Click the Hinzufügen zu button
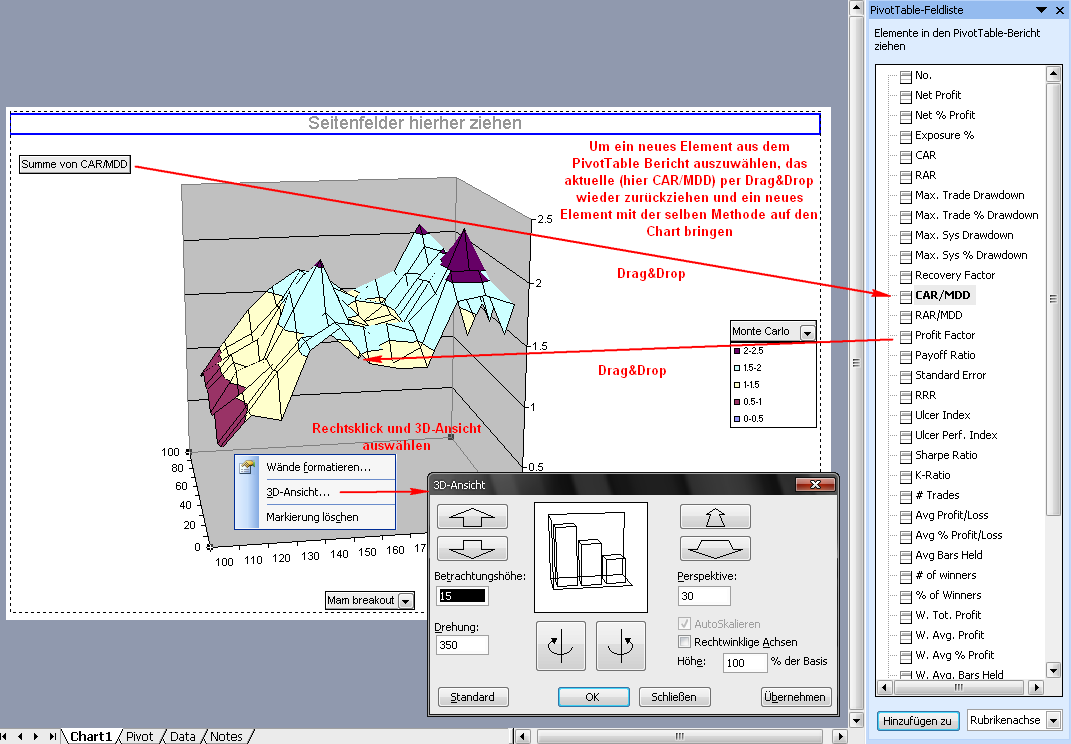This screenshot has height=744, width=1071. click(918, 720)
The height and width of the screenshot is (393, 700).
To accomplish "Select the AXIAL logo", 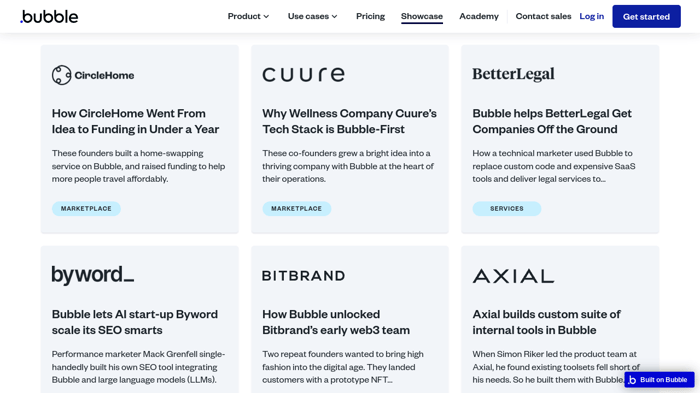I will (x=513, y=276).
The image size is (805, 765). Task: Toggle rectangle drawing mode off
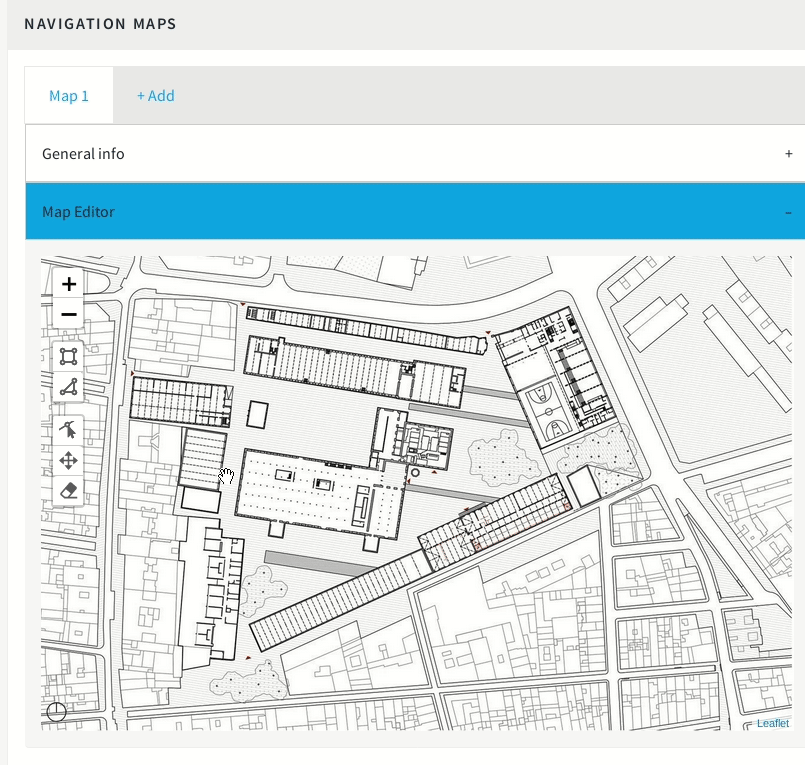click(68, 357)
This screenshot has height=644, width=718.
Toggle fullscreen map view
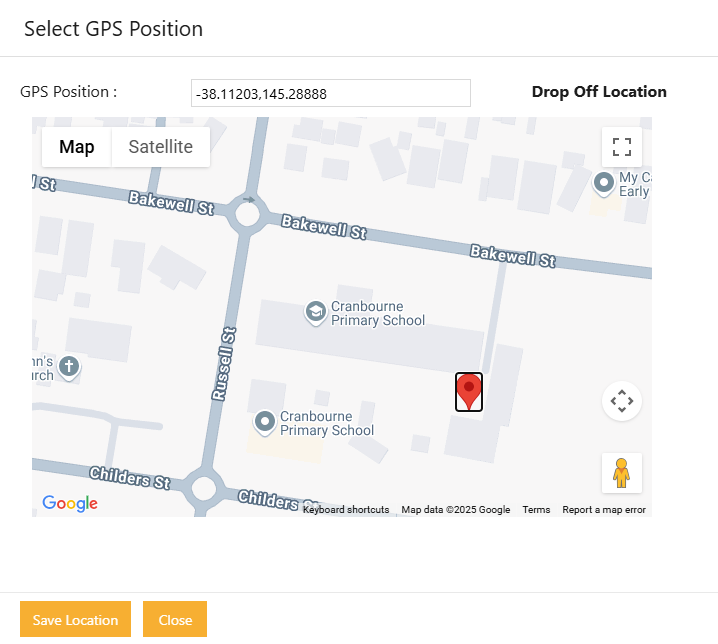click(621, 148)
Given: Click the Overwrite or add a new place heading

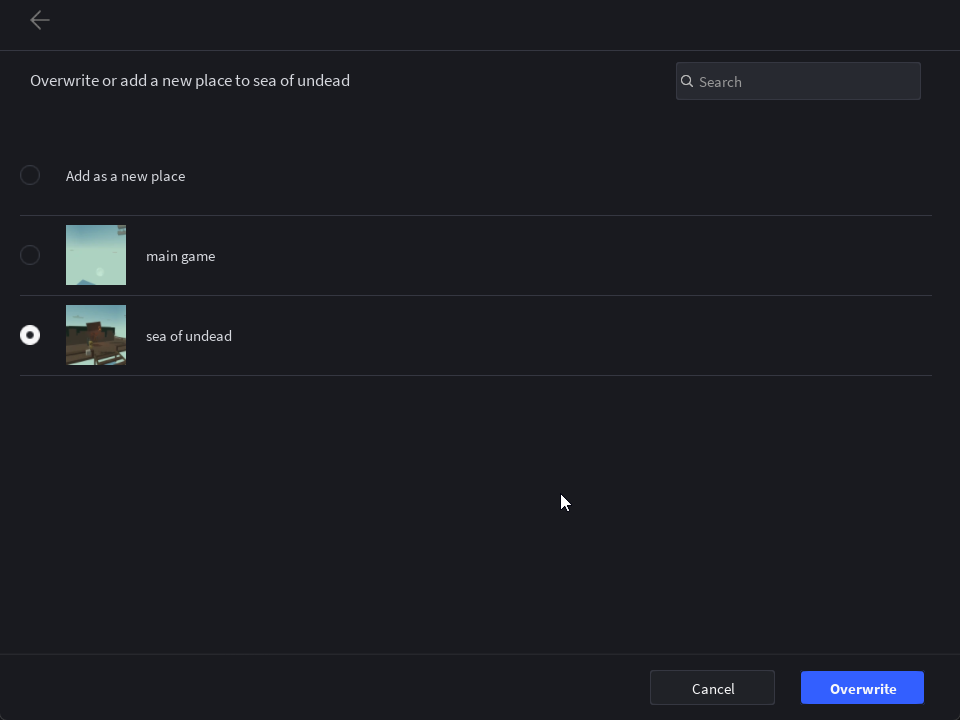Looking at the screenshot, I should pos(190,81).
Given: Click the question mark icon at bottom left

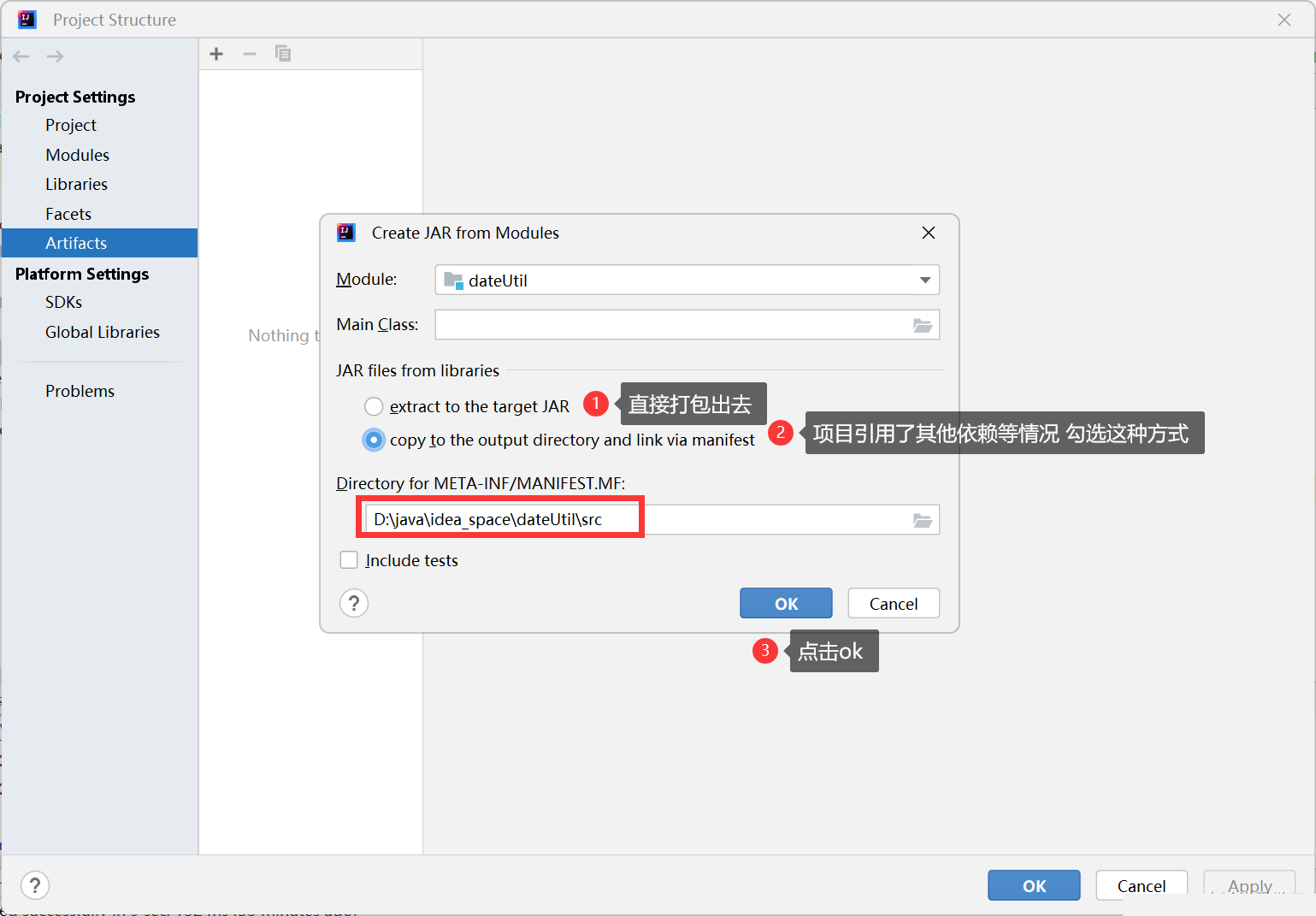Looking at the screenshot, I should point(34,885).
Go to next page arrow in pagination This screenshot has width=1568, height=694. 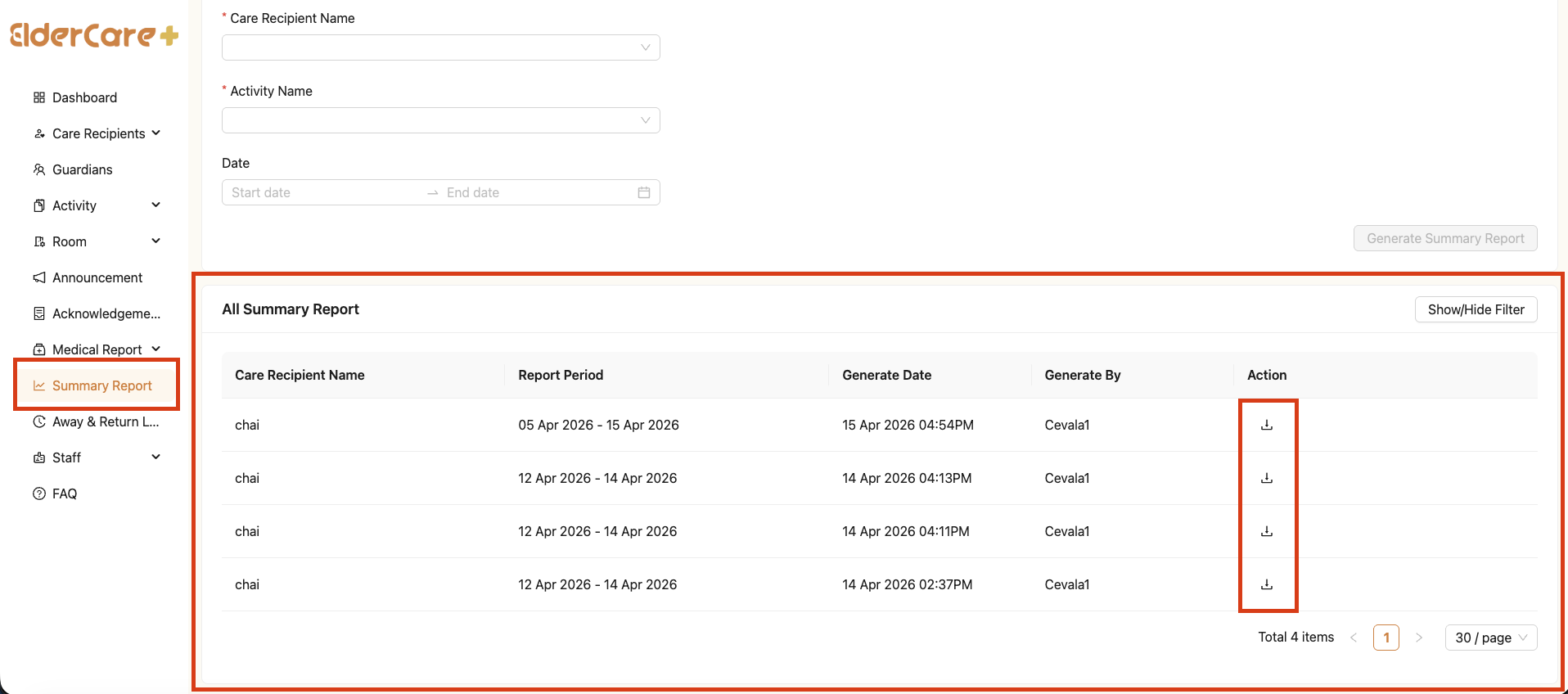pos(1419,638)
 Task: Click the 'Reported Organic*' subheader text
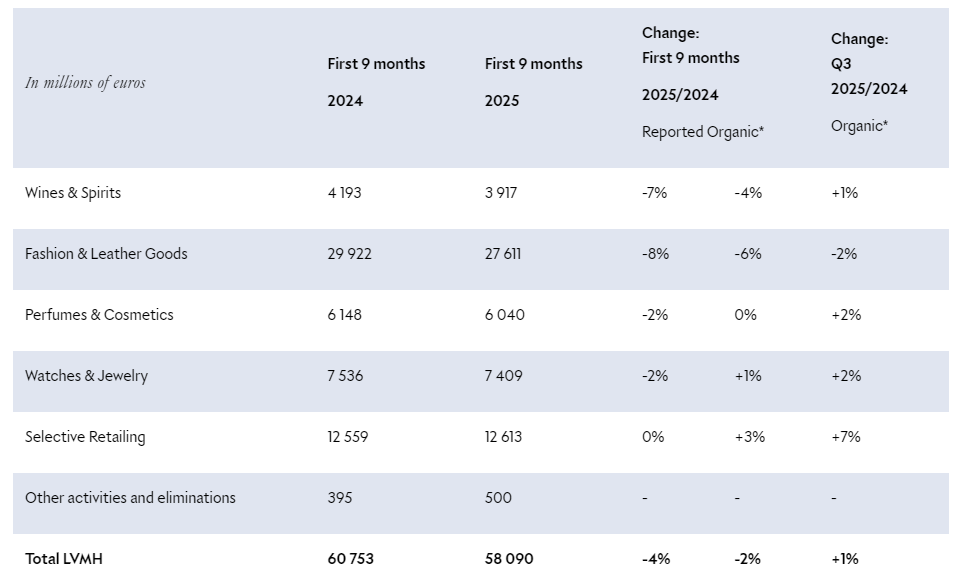pos(703,132)
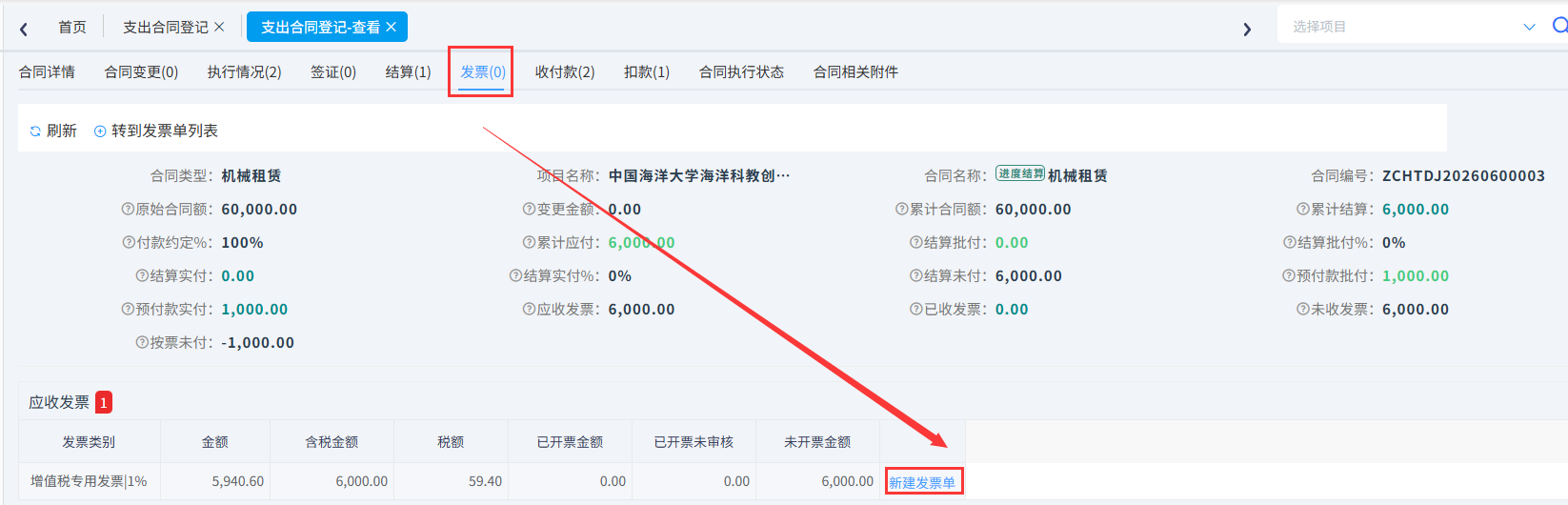
Task: Switch to the 执行情况(2) tab
Action: [x=245, y=72]
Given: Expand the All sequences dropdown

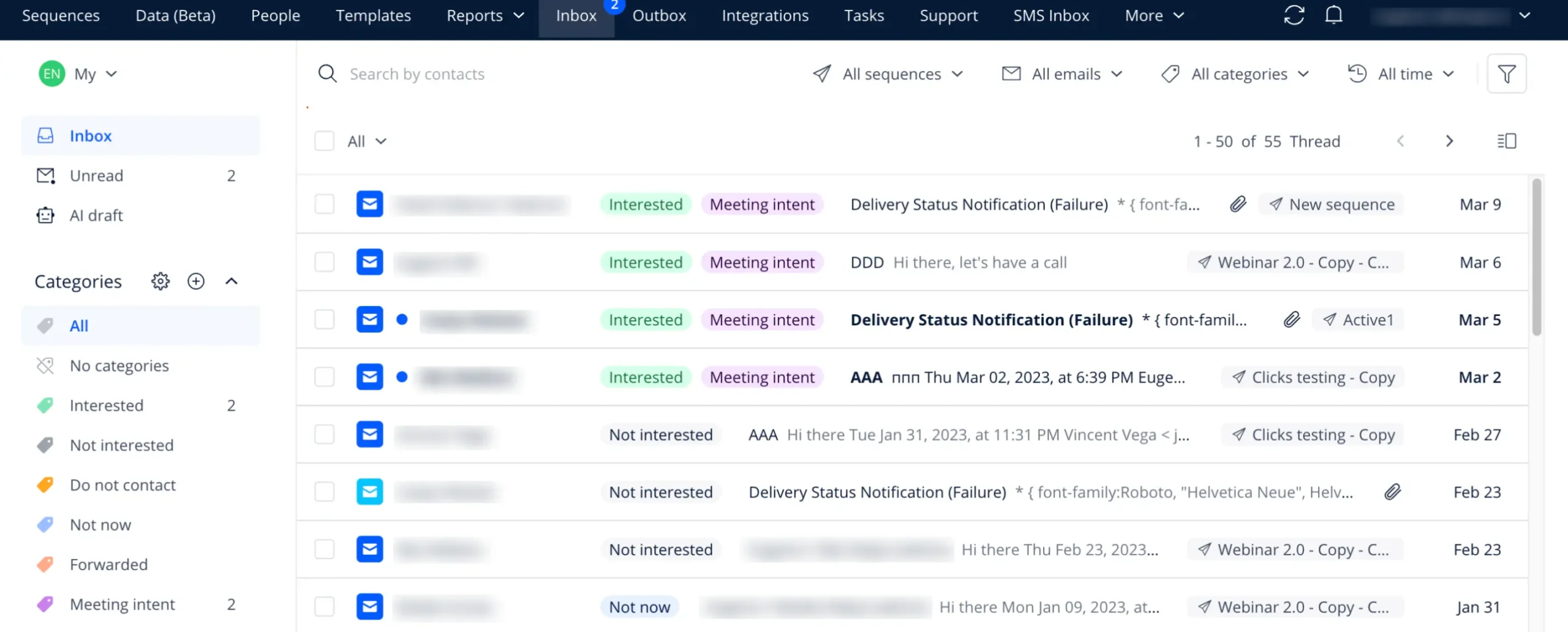Looking at the screenshot, I should (889, 74).
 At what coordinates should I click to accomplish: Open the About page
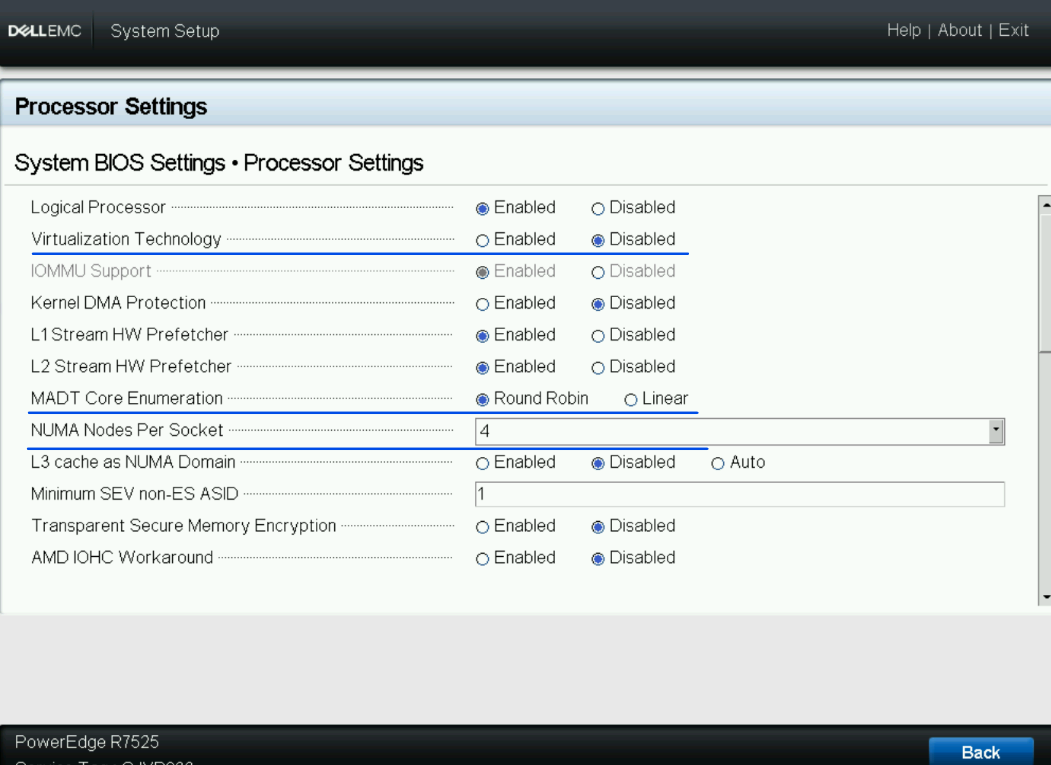(x=959, y=30)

════════════════════

How to complete this task:
From the line with "Given: Expand the All sequences dropdown" down to the last line of the entries above, set down every line exactly, apart from the pictures.

Answer to this exercise:
Given: Expand the All sequences dropdown

Looking at the screenshot, I should (889, 74).
 At what coordinates should I click to accomplish: Open the About page
(x=959, y=30)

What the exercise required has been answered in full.